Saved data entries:

-=-=-=-=-

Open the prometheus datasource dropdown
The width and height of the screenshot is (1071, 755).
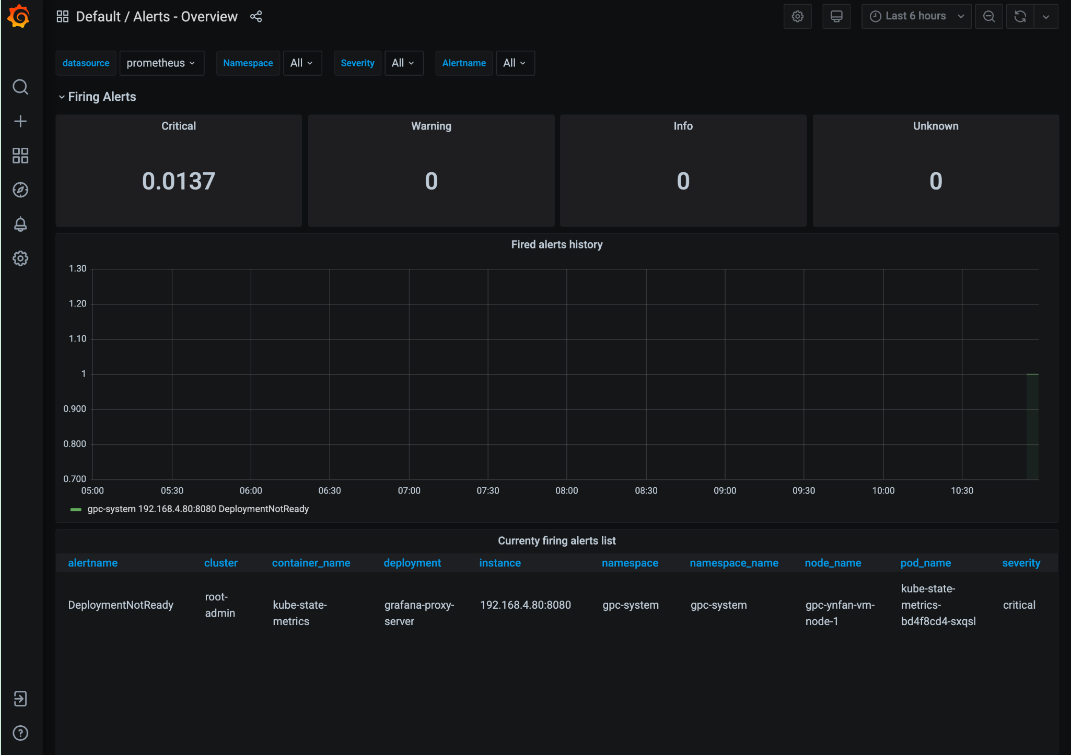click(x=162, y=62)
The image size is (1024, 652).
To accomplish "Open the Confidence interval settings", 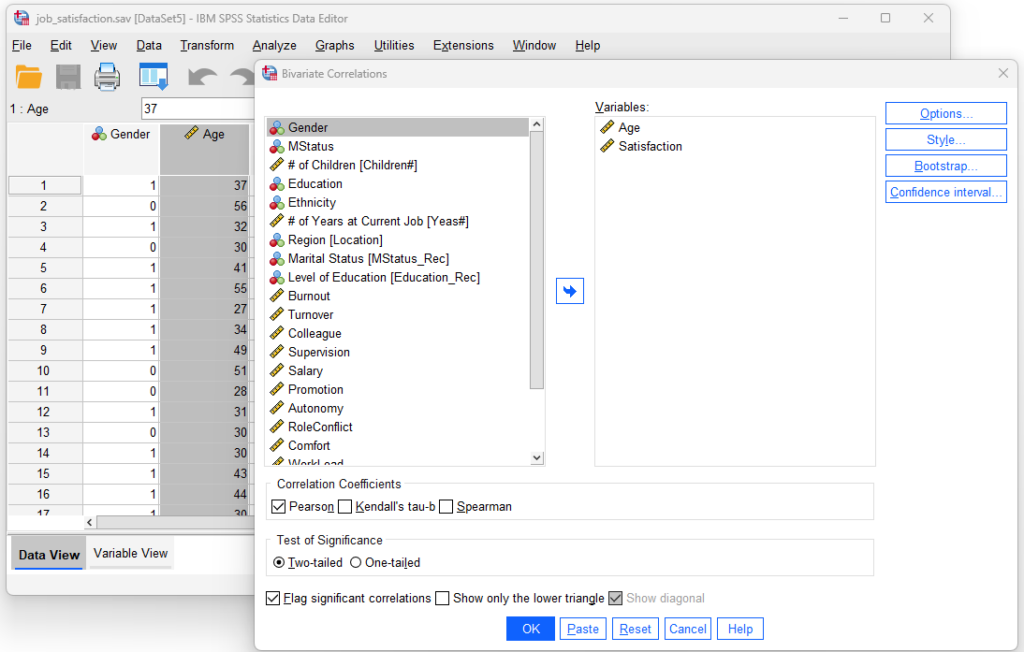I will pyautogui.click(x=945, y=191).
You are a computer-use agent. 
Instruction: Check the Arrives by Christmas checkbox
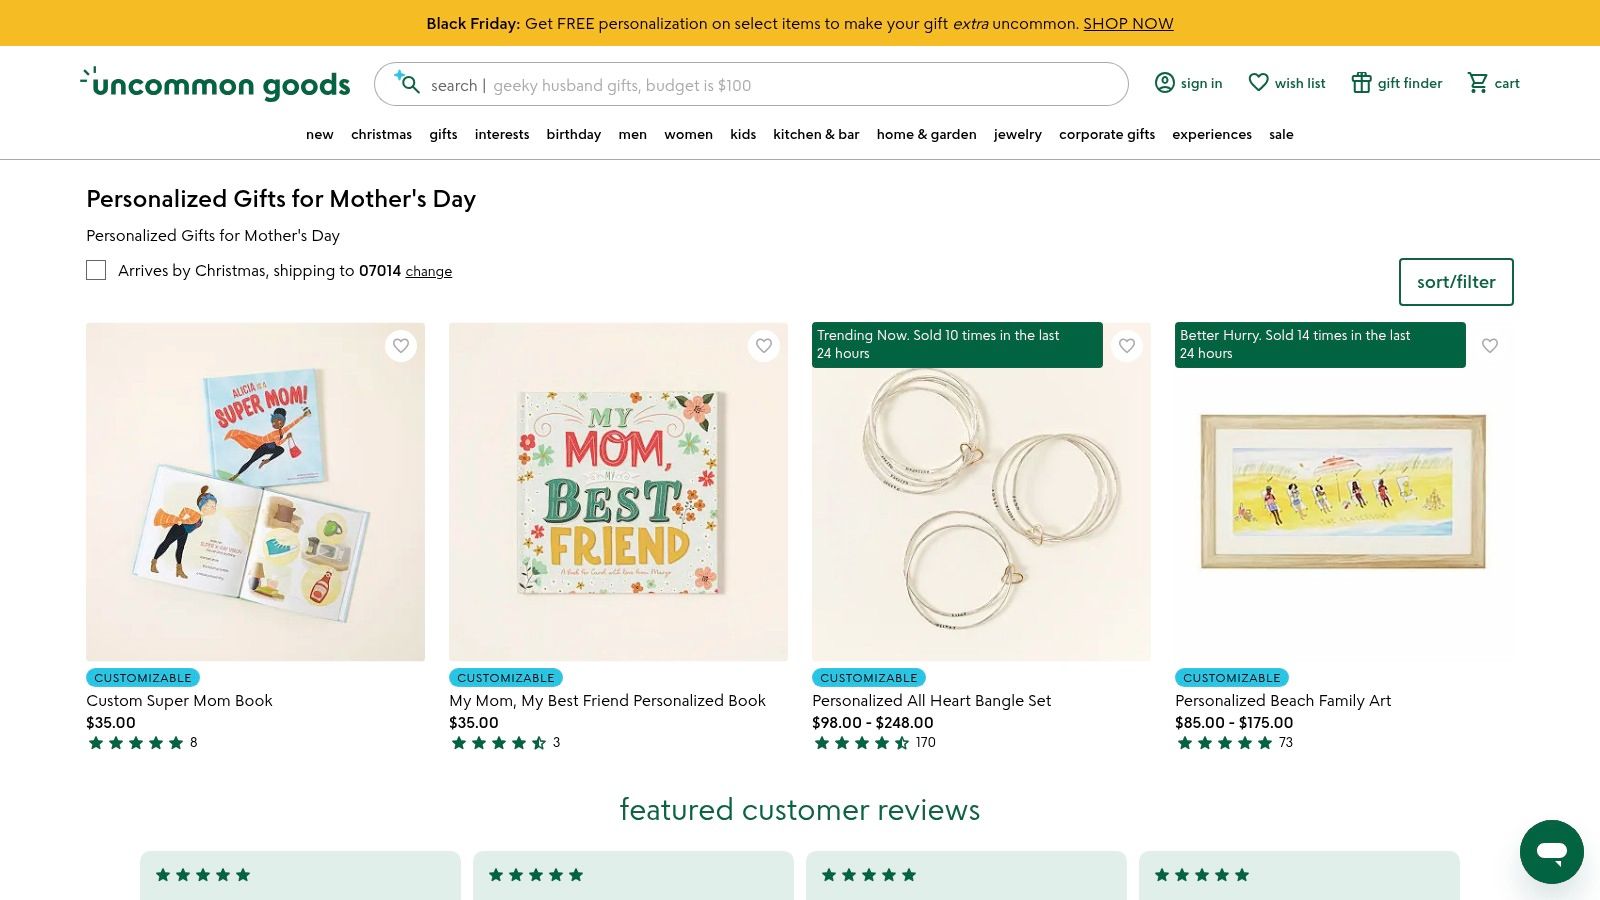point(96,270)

-=-=-=-=-

From the line containing "You are a computer-use agent." through the last line of the entries, both included, print each line exactly and omit any picture.

Exercise result:
You are a computer-use agent. 
Instruction: Check the Arrives by Christmas checkbox
point(96,270)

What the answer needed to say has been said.